04-04-2014 12:50 PM
You would think that by now the Internet would have grown up enough that things like online banking, email, or government websites would rely on thoroughly engineered security to make sure your data isn't intercepted by attackers. Unfortunately when it comes to the vast majority of websites on the Internet, that assumption would be dead wrong. That's because most websites (with a few notable exceptions) don't yet support a standard called HSTS—HTTPS Strict Transport Security.

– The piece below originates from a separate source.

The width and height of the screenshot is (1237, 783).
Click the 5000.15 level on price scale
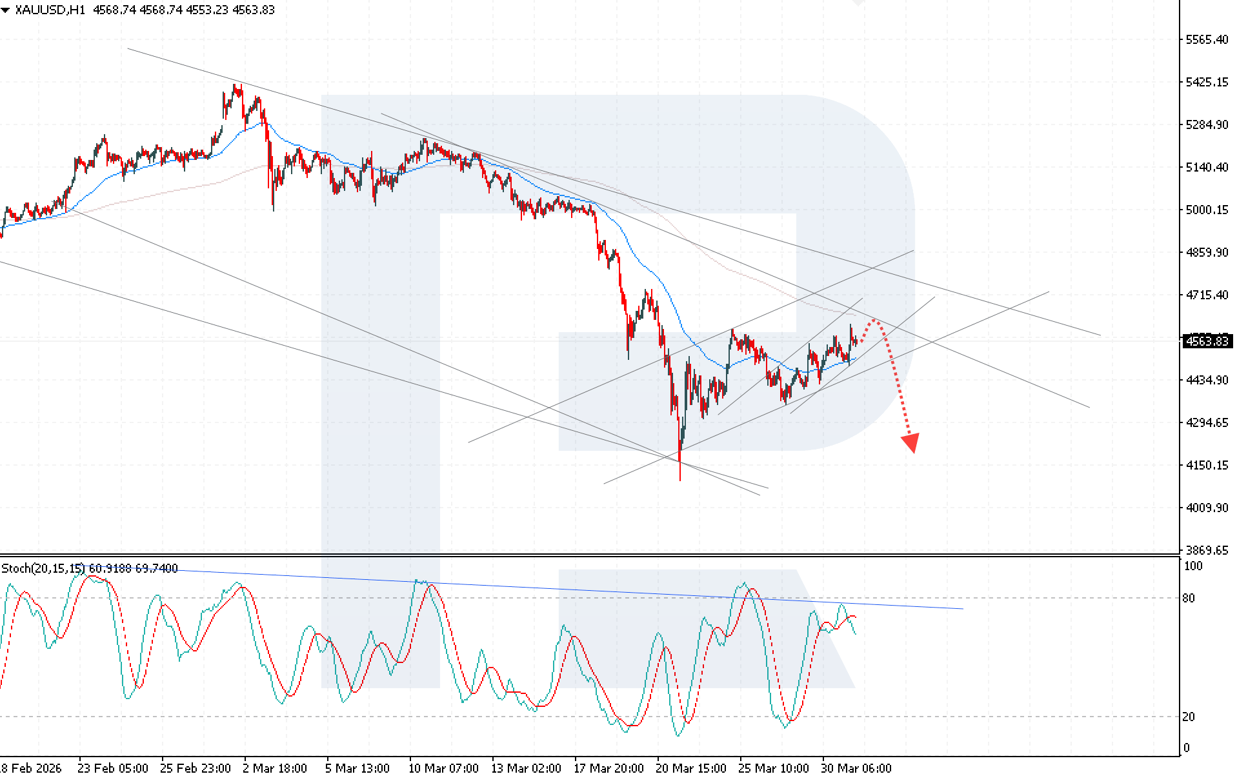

Why is lack of HSTS even an issue? To see what could go wrong, imagine the following common scenario. You're in a coffee shop and you want to check your bank account. You pop open your laptop, connect to the free wifi, load up your web browser, and type in your bank's URL. No security alerts pop up when you load the page, and there's even a padlock icon next to the address, so you go ahead and login. Unfortunately, you could very well have just sent your login information to a potential attacker.
04-04-2014 01:12 PM - edited 04-04-2014 01:13 PM
Although it's more difficult to catch users data from HTTPS sites nothing beats a good module protecting our data.
Fortunately we have the Identity Protection.
Webroot® SecureAnywhere™ Internet Security Complete Beta v184.108.40.206 & VoodooShield Beta v2.23m
04-07-2014 03:10 PM
The advocacy group cites insufficient awareness among developers and lack of support across all browsers as the likely reasons
Almost a year and a half after the HTTP Strict Transport Security (HSTS) mechanism was established as a standard, its adoption rate by websites remains low because developers are not aware of its benefits and Internet Explorer still doesn't support it, according to advocacy group the Electronic Frontier Foundation.
HSTS is a policy mechanism implemented as an HTTP header field that allows websites to instruct browsers to only connect to them using HTTPS for a period of time that can be renewed. The mechanism is important because it can block some man-in-the-middle attacks that hackers can easily execute on wireless networks or from compromised Internet gateway devices.